Journalism was an empowering force in the life of a young African American growing up in a segregated society.
All of my fellow students as well as my teachers were black. Central was one of the three high schools in Texas that I attended. The other two were Booker T. Washington in Dallas, across the street from St. Paul United Methodist Church, where my father was pastor, and Anderson High School in Austin. I was in Galveston because my father was pastor of Wesley Tabernacle Church. Wesley was in the old racially segregated U.S. Central Jurisdiction, as were St. Paul and other churches my father pastored in North Carolina.
It was in a Central High civics class — a class that focused on citizenship, the role of citizens and their responsibilities — that I first heard of newspaper editorials and op-eds. At the same time, the biblical “journalists” of the epistles were attracting my attention.
While my call to ordained ministry was growing louder, I began to realize writing was becoming for me an avocation. I went on to serve in ministry in Boston; Harlem; Chester, Pennsylvania; Washington; Denver; Atlantic City; and New Haven, Connecticut. Newspapers in those cities published my letters to the editor and my op-eds.
My letters and op-eds in some ways are shaped by my response to the Bible. They make visible my “segregation survivor” status. Black lives and voices matter.
When the conservative Washington Times published its first issue, I responded with a long letter to the editors, asking how they, as leaders of a conservative paper based in the predominantly black city of Washington, would write about race. The Times responded to my letter with a lengthy editorial addressing the newspaper’s racial coverage and editorial policy.

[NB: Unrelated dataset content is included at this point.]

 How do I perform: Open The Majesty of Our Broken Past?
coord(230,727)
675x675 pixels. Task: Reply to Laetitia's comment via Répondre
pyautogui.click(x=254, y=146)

Journalism has been a major part of my life and ministry beyond the pulpit. It has provided a means for raising awareness of issues that we might otherwise be inclined to ignore. This is as important for the church as it is for secular society, and we ignore this reality at our own peril.
People of faith must be well-informed. Theologian Karl Barth was quoted in Time magazine in 1966 as saying, “Take your Bible and take your newspaper, and read both. But interpret newspapers with your Bible.”
Today, the attacks on journalists and journalism in this country and around the world are a cause of concern. I am not sure that we who love the Bible are active enough in challenging the hatred directed toward journalistic truth, and journalists, in these moments.
First, journalists around the world are experiencing verbal and often physical violence. The killings of a Washington Post journalist and other journalists around the world compel me to empathize with and pray for those in this profession. My prayers cover not only secular journalists but also our United Methodist journalists in the United States, Africa, Europe and Asia.
Second, the cries of “fake news” emanating from the White House, regardless of our political perspectives, are unsettling. The demonization of the secular press harms the religious press as well, and it erodes confidence in an institution that is vital for any healthy and just society.
The hatred being directed at journalists today, particularly from our political institutions, is troubling.
Third, have we understood, or been sensitive to, how our current Book of Discipline legislation that is dividing us could impact the work of our church journalists? Could there be pressure not to lift up certain voices or views that oppose our legislative stance on practices that are “incompatible with Christian teaching”? That is another reason why we as The United Methodist Church must break free from the legislative restrictions the 1972 General Conference actions imposed on the mission/ministry of the denomination.
I remember the sayings, some original and some not, of my South Carolina-born and bred grandmother, “Mama Irene.” In this time of United Methodists criticizing one another, her words ring true: “Each time you point a finger of criticism and blame at someone, remember, you are pointing three fingers at yourself.”
Being well-informed is vital for a society and for our United Methodist Church. Rather than push back on journalists, we should ask ourselves where we would be if we weren’t well-informed. If a news article makes us uncomfortable, should we condemn the messenger, or should we instead seek to understand the source of our discomfort?
As people of the Bible, we stand for truth. Let us also stand for those who have the challenging mission of reporting the truth.
Caldwell, who was 86 on Oct. 28, is a retired elder and retired member of the Mountain Sky Conference (formerly the Rocky Mountain Conference). He also served on the staff of the General Commission on Religion and Race. He is a former member of the board of the African-American Methodist Heritage Center and lives in Asbury Park, New Jersey.